Mr. Baron: To ask the Secretary of State for Health what the statutory basis is for the establishment of early adopter local involvement networks as set out in her Departments response to the consultation A stronger local voice; and if she will make a statement. 
Ms Rosie Winterton:
The early adopter sites do not have a statutory basis. We are working with the Commission for Patient and Public Involvement in Health, the Healthcare Commission, the NHS Centre
for Involvement and local stakeholders to build on their experience of involvement by looking at the structures required to empower and support local community engagement in health and social care, to help develop Local Involvement Networks.
Mr. Oaten: To ask the Secretary of State for Health what guidance she has given officials at the Medicines and Healthcare products Regulatory Agency on attendance at (a) UK and (b) international conferences on standards; and how much has been allocated for such attendance in 2006-07. [R] 
Mr. Ivan Lewis: The Medicines and Health products Regulatory Agency (MHRA) are responsible for ensuring that medical devices placed on the United Kingdom market meet the appropriate levels of safety and quality.
In order to do so they must meet the relevant essential requirements of the appropriate directive. One way to achieve this is for the device to meet the requirements of the relevant mandated European standard, where one exists. However, the use of standards is voluntary and a manufacturer can if he so wishes demonstrate compliance with the essential requirements by adopting other technical solutions.
Funding for devices work is provided in line with a service level agreement made between the MHRA and the Department. The participation in standards development, at either UK or international level, is not included in the 2006-07 agreement.
Steve Webb: To ask the Secretary of State for Health what her policy is on construction of new NHS buildings on hospital sites that have been earmarked for closure or downgrading; what plans there are for a new CT scanner at the Frenchay Hospital site; and if she will make a statement. 
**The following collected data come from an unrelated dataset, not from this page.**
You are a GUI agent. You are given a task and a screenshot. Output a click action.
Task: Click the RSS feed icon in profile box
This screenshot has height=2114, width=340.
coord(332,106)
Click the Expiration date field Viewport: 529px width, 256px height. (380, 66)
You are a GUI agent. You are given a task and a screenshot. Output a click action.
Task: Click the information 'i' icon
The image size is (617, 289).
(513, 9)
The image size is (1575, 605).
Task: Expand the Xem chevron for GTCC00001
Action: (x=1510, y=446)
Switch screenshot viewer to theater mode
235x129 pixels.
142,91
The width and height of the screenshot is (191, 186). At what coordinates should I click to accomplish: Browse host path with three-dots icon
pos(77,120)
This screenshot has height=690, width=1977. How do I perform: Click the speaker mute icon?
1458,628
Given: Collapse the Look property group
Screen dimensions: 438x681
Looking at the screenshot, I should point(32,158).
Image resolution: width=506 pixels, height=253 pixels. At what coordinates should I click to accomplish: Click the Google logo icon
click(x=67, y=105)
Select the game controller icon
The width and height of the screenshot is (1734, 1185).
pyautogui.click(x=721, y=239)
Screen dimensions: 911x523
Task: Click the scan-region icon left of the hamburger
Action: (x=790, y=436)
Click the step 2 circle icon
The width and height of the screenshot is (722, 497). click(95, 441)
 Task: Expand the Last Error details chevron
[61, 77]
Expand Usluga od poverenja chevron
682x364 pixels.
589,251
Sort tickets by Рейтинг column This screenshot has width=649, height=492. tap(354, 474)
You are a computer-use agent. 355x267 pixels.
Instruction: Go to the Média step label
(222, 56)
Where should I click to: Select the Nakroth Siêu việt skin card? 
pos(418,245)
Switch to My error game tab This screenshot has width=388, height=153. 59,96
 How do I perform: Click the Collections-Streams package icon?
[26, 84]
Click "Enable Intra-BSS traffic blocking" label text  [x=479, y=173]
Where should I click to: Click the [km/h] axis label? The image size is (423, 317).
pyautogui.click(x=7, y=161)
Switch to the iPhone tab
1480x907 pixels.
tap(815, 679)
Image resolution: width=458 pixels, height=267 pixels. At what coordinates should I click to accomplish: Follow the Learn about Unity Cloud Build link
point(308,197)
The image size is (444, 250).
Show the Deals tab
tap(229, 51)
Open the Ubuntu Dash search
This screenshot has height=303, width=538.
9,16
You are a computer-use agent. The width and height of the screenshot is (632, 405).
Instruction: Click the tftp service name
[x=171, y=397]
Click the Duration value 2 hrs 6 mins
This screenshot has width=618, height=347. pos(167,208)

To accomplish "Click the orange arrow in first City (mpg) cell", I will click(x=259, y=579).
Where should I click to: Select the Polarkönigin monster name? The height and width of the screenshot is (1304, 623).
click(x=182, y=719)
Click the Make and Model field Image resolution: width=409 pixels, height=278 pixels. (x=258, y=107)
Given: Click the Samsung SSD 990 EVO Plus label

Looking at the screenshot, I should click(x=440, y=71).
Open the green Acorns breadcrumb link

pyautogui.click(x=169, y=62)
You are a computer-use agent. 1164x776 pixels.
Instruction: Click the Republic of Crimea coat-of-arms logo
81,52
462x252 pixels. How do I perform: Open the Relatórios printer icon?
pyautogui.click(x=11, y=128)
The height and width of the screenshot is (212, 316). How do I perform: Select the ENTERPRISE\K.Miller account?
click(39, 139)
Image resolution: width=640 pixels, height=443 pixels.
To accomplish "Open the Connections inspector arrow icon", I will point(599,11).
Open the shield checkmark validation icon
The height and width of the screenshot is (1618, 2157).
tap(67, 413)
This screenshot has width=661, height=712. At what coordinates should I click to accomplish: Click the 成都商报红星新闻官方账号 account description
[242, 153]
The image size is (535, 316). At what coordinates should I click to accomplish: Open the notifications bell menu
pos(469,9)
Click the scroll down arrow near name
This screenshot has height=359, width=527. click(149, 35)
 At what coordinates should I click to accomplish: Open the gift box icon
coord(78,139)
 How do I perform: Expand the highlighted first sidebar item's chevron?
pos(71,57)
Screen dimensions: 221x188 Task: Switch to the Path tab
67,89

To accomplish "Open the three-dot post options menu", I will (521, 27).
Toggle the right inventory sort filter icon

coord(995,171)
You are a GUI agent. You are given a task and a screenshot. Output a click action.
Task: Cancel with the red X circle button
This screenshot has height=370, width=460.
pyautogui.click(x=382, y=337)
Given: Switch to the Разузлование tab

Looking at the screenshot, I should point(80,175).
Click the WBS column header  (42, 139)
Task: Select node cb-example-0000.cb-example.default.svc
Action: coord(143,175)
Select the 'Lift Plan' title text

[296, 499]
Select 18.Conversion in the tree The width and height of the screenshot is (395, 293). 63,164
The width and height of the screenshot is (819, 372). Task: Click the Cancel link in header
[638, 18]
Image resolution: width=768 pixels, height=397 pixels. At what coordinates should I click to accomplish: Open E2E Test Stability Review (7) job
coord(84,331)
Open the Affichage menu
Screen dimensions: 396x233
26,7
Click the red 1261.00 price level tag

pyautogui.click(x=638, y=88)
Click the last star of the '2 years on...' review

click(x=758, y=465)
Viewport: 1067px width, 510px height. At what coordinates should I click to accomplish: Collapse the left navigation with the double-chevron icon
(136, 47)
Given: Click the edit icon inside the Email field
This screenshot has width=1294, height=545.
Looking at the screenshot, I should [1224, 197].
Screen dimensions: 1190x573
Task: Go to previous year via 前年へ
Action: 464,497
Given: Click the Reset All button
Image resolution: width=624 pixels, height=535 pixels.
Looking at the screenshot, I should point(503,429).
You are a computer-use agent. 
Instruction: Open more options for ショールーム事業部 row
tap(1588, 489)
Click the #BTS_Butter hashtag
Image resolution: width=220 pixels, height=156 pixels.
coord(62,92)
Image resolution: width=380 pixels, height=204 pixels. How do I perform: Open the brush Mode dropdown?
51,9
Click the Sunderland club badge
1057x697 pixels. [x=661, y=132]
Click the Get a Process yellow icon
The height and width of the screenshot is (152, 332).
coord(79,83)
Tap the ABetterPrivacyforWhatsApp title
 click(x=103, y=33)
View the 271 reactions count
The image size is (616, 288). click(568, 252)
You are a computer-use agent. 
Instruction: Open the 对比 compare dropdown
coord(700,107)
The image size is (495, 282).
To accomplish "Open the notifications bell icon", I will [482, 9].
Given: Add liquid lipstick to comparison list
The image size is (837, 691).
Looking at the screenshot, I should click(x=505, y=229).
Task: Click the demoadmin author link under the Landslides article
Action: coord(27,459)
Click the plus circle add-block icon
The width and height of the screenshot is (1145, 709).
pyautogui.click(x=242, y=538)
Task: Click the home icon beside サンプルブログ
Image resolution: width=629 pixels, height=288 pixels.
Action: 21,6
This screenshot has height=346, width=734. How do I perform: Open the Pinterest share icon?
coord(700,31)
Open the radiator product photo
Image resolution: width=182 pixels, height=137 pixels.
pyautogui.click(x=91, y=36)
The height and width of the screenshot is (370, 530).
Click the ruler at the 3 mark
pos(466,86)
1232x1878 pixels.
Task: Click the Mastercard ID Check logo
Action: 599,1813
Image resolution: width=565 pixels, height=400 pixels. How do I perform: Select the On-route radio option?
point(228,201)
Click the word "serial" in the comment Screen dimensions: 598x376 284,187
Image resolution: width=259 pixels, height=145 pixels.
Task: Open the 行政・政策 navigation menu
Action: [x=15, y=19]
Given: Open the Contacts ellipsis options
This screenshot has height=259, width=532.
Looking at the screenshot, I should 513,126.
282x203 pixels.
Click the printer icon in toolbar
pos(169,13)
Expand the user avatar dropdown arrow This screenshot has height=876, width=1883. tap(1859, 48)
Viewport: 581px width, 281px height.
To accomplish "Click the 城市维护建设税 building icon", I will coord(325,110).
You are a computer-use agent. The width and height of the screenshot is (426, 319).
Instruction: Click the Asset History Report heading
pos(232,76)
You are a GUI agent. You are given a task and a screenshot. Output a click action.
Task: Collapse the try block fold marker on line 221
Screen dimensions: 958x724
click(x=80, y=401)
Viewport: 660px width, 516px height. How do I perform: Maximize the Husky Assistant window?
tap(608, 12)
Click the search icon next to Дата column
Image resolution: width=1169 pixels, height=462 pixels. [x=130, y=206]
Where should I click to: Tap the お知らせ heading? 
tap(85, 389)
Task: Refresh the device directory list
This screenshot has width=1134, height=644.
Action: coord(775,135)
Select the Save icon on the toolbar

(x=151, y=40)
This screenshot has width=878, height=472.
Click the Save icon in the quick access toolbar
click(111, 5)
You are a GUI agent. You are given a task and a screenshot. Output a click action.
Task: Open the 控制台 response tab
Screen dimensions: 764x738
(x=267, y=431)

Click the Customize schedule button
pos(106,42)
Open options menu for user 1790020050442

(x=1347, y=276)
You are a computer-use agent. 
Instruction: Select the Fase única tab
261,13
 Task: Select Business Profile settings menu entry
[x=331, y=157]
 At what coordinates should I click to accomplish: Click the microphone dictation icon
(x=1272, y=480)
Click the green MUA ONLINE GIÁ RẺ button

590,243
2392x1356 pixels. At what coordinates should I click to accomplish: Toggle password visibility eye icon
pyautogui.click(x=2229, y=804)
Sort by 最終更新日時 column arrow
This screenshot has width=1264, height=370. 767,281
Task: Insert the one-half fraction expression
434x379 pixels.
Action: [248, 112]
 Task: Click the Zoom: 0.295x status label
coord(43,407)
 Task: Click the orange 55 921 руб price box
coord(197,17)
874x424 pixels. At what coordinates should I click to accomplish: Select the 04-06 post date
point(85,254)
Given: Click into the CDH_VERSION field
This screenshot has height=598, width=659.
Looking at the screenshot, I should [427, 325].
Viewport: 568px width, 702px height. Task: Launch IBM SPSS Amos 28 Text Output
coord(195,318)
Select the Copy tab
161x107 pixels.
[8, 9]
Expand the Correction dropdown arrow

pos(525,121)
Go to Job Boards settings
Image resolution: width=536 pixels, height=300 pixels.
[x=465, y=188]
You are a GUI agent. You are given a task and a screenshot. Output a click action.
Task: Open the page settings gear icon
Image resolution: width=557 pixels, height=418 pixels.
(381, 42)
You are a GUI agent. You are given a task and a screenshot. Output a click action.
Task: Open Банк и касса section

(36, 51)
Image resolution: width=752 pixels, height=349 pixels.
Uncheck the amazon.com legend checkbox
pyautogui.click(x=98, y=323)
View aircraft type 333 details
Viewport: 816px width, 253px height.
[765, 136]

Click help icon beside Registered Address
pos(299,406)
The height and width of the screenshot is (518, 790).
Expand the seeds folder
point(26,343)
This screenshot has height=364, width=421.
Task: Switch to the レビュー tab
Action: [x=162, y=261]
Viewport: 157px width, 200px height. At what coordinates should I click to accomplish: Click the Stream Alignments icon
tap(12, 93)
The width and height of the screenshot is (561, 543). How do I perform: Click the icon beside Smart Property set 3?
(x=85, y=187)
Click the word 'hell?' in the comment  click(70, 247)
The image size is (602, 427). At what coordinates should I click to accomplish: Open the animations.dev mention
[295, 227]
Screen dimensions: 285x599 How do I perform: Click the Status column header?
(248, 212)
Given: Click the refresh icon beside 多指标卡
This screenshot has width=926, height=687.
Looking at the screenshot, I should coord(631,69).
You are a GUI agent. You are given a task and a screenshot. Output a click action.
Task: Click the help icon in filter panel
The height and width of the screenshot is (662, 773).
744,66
Mr. Ivan Lewis: National health service trusts and primary care trusts (PCTs) are responsible for the provision of health care services in their areas. Regular re-appraisal of their service provision should be carried out to reflect changing demands of health care and consequently the whole or parts of hospital sites may become surplus to their requirements. Under guidance provided by the Department's publication Estatecode, such property should be offered to other local trusts to determine whether these assets could be re-used by them for the provision of health care services. This policy accords with the Government's requirement to make better use of surplus public sector land.
The centrally funded equipment programme is now complete, and there are currently no plans to install a new centrally funded CT scanner at the Frenchay Hospital site. It is the responsibility of the local PCTs to ensure that service requirements in the area are met, and that all decisions are based on local priorities and available resources. NHS South West has reported that the North Bristol Trust is planning to provide a new mobile CT scanner, which can serve more than one site in the Bristol area so as to maximise the use of the facility.